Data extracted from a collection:
= = =
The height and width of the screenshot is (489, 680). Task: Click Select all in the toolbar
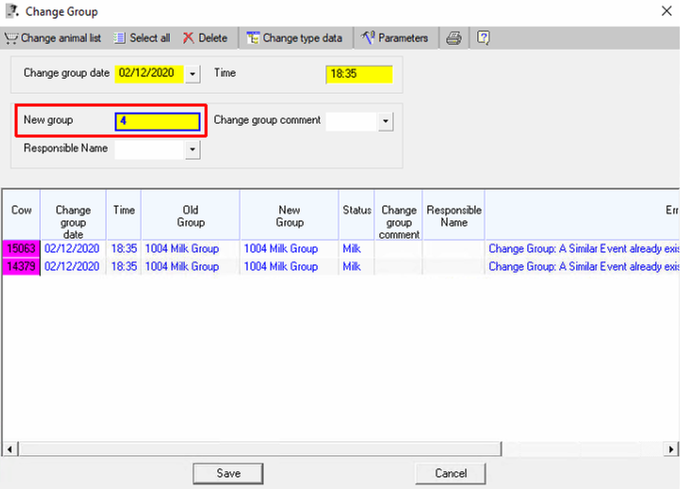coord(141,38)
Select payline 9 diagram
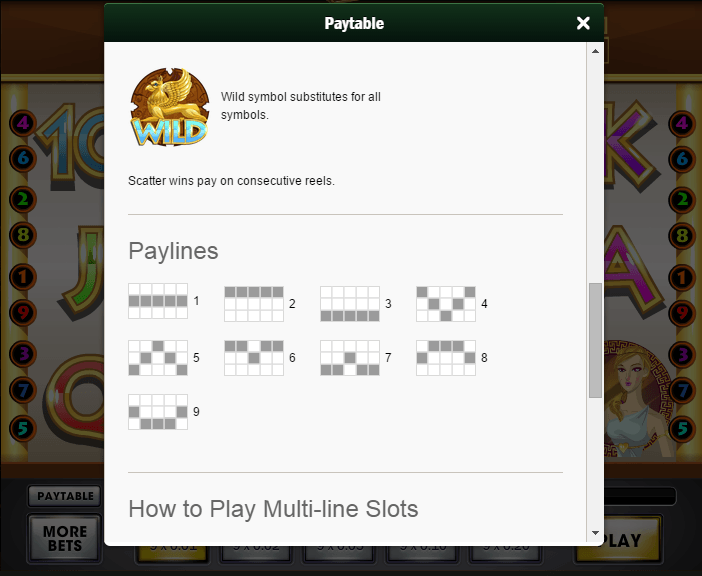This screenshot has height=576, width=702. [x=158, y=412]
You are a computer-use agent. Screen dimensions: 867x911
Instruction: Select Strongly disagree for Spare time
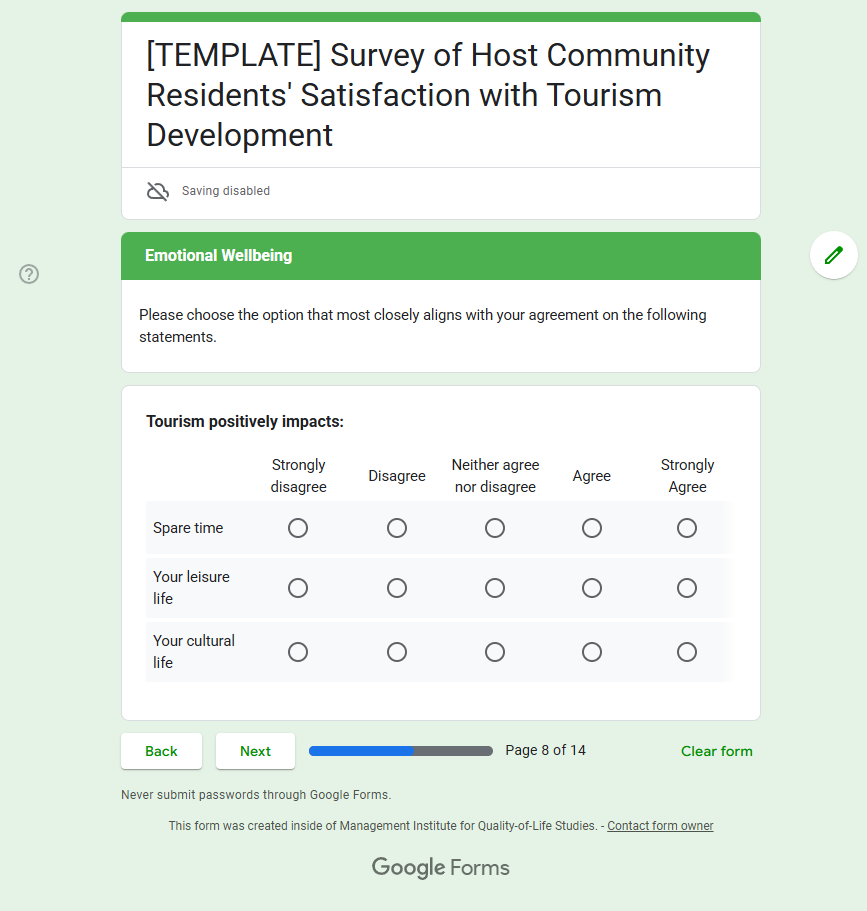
= = =
The lines wanted run from the line containing "You are a computer-use" through the end of the entries; return them exactly, both ends included, and keep pictures out.

Response to this exercise:
You are a computer-use agent. Screen dimensions: 867x911
Instruction: Select Strongly disagree for Spare time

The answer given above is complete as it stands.